Ewa Brodnicka: Daj spokój, bo niedługo wyskoczę komuś z lodówki. Absolutnie nie chcę być aż tak dużo w mediach. Wiadomo, że przed tak dużą galą pojawia się większe zainteresowanie mediów, każdy interesuje się nie tylko walką, ale i moim strojem na ceremonię ważenia.
Jeżeli chodzi o twoje przygotowania, zamknęłaś już ten rozdział jak rozumiem, bo teraz będzie czas na łapanie świeżości. Opowiedz, dlaczego wybrałaś ten sztab szkoleniowy na pojedynek. Trener Wilczewski i Dzierżoniów, bo tam byłaś i przygotowywałaś się do pojedynku.
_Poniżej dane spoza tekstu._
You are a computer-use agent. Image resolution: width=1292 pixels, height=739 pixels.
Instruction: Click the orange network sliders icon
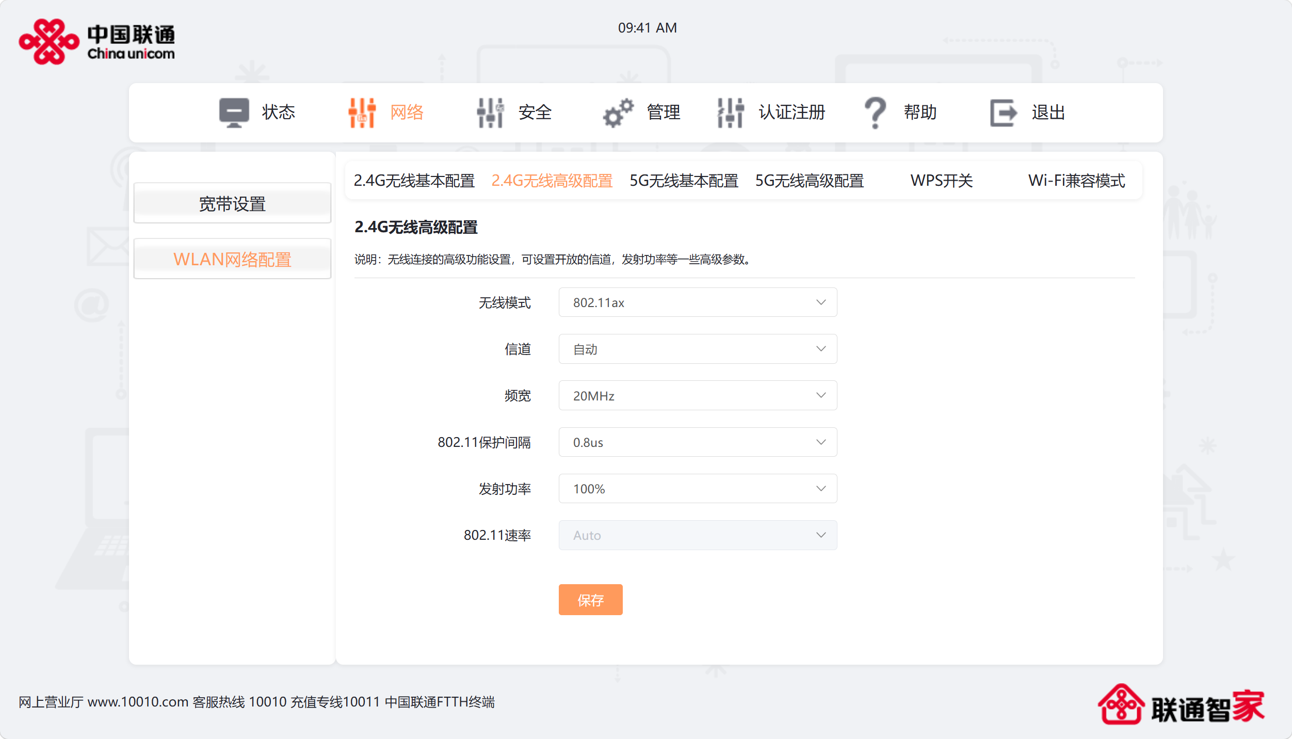click(362, 112)
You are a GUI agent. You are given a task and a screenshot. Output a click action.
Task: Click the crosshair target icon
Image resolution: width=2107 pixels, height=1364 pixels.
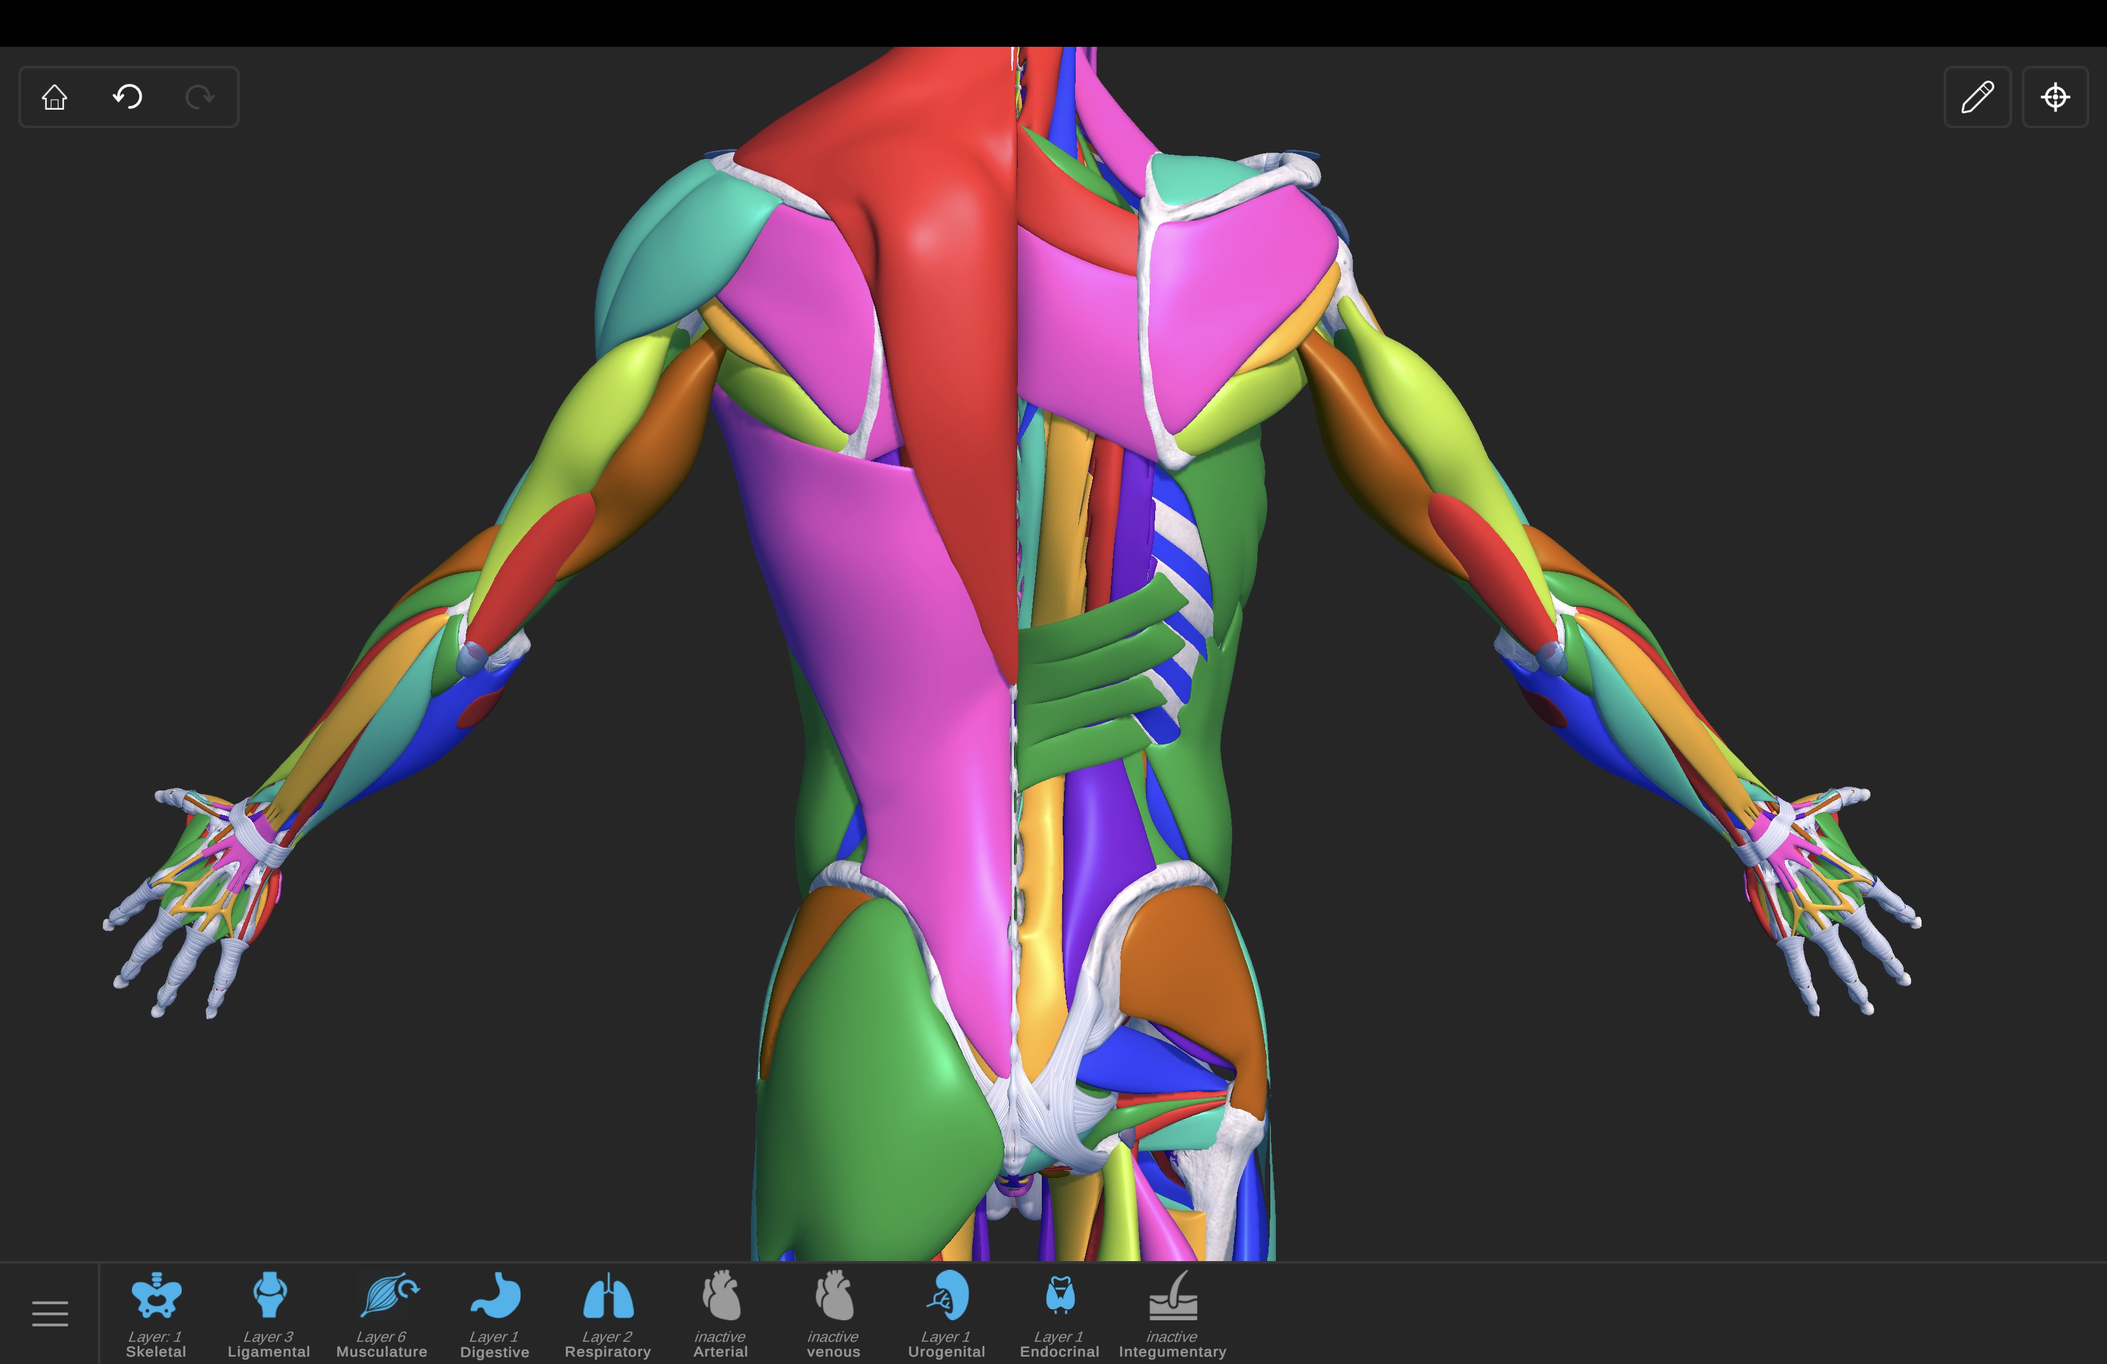[x=2055, y=96]
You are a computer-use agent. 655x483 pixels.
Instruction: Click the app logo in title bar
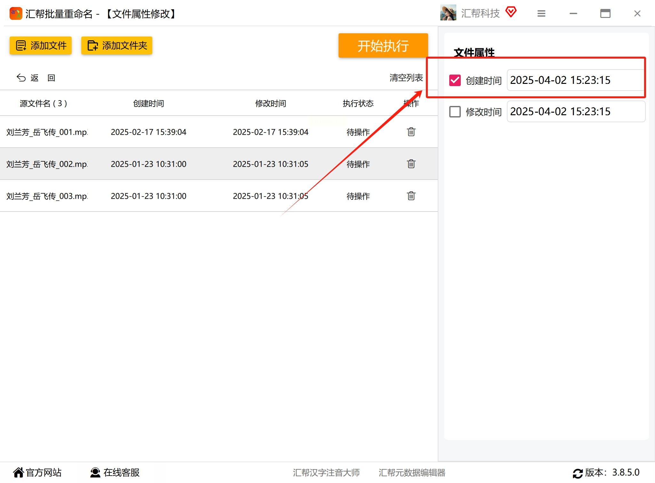16,13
Pozdrawiam cały Dzierżoniów. Piękne miasto, cudowni ludzie, którzy przyjęli mnie fantastycznie. Fajna atmosfera w klubie dzierżoniowskim. Rzeczywiście, trenerem, który prowadził te przygotowania, jest Piotr Wilczewski. Drugim trenerem jest Jacek Dmowski, tu nic się nie zmieniło i trener od przygotowania fizycznego Przemysław Kantorowski. Zmiana nastąpiła dlatego, że Dominik Junge musiał być na innej gali bokserskiej naszej wspólnej koleżanki, zawodniczki, no i dlatego tak się podzieliliśmy tymi obowiązkami. Wiem, że sobie poradzę, również bez Dominika, a tamta zawodniczka nie była sobie w stanie poradzić bez tamtego trenera, więc tak się podzieliliśmy.
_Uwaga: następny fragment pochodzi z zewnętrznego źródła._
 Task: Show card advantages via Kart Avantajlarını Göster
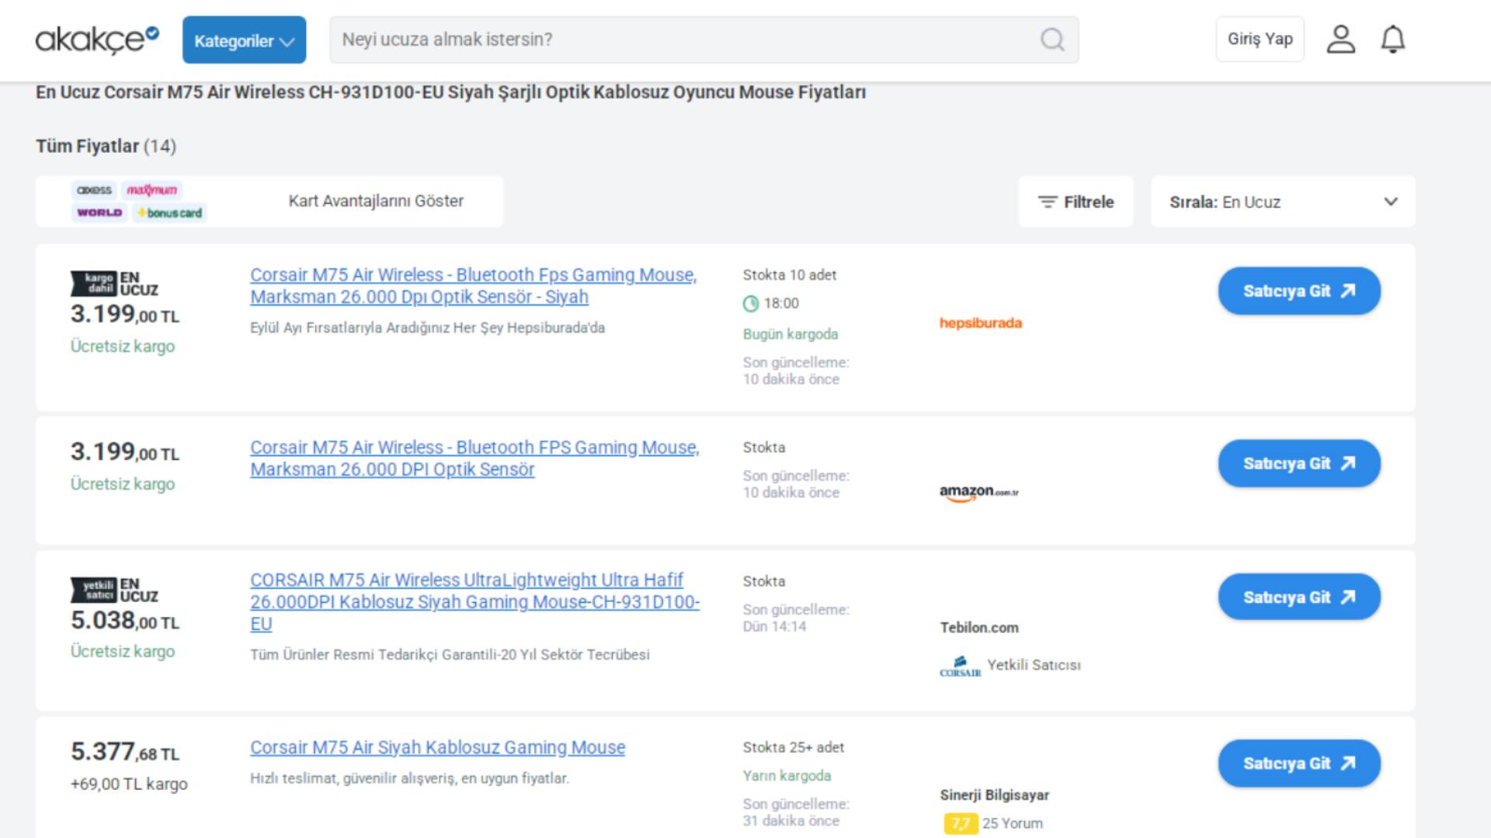pyautogui.click(x=376, y=201)
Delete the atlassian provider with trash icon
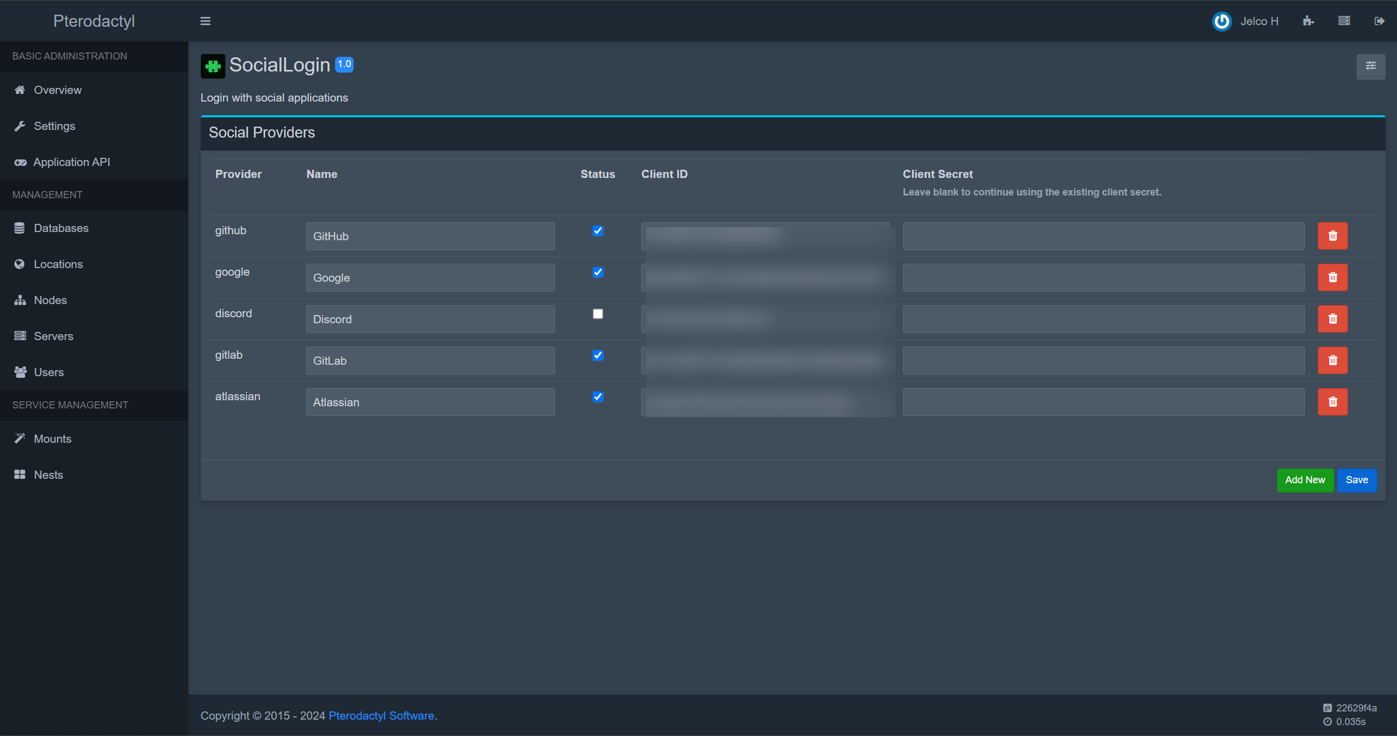 click(1332, 402)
Rozumiem, że Piotr Wilczewski nie próbował wprowadzać u ciebie drastycznych zmian. Coś próbował zmienić, polepszyć czy raczej idziecie utartym przez trenera Junge szlakiem?
Na pewno nie będzie niesamowitej rewolucji, natomiast trener Wilczewski widzi pewne elementy, które należy u mnie poprawić. Wydłużanie trochę tych ciosów, inne zadawanie lewego prostego. Razem z trenerami ustaliliśmy taktykę na przeciwniczkę i trenowaliśmy tak, żeby ją pokonać. Pewne akcje mamy już przećwiczone, wiemy, że ona będzie zadawała dużo lewego sierpowego, szczególnie jak się na niej pressingiem przysiądzie, to ona się gubi i będzie bardzo dużo tego lewego sierpowego zadawała, a przypomnę tylko, że to jest bardzo silna zawodniczka i w tych początkowych rundach może na mnie szybko ruszyć.
Ona jest bardzo postawna, szeroko stoi na nogach, zadaje takie niebezpieczne ciosy, kiedy wejdzie w półdystans, to tam może się wydarzyć sporo.
Dokładnie. Dużo oglądaliśmy z trenerem Wilczewskim Marisol Reyes, sam też ją oglądał i próbował walczyć ze mną na tarczach tak, jak ona walczy. Miałam siedmiu sparingpartnerów, facetów, którym bardzo dziękuję za pomoc w przygotowaniach. Także duża różnorodność osób, które się zmieniały co dwie-trzy rundy. Również koledzy próbowali naśladować Reyes boksując sierpowymi - fantastyczne przygotowania.
Siła Marisol Reyes - to jest twój największy lęk w tym pojedynku, że może trafić cię jakimś przypadkowym, mocnym ciosem, czy tobie to nie robi różnicy?
To jest też bardziej ekscytujące dla kibiców, gdyż takim jednym zamachowym ciosem ona może skończyć pojedynek, więc właśnie o to chodzi, że ta walka będzie bardziej emocjonująca. Spotyka się bardziej techniczna zawodniczka, czyli ja, z zawodniczką, która ma na swoim koncie bardzo dużo nokautów.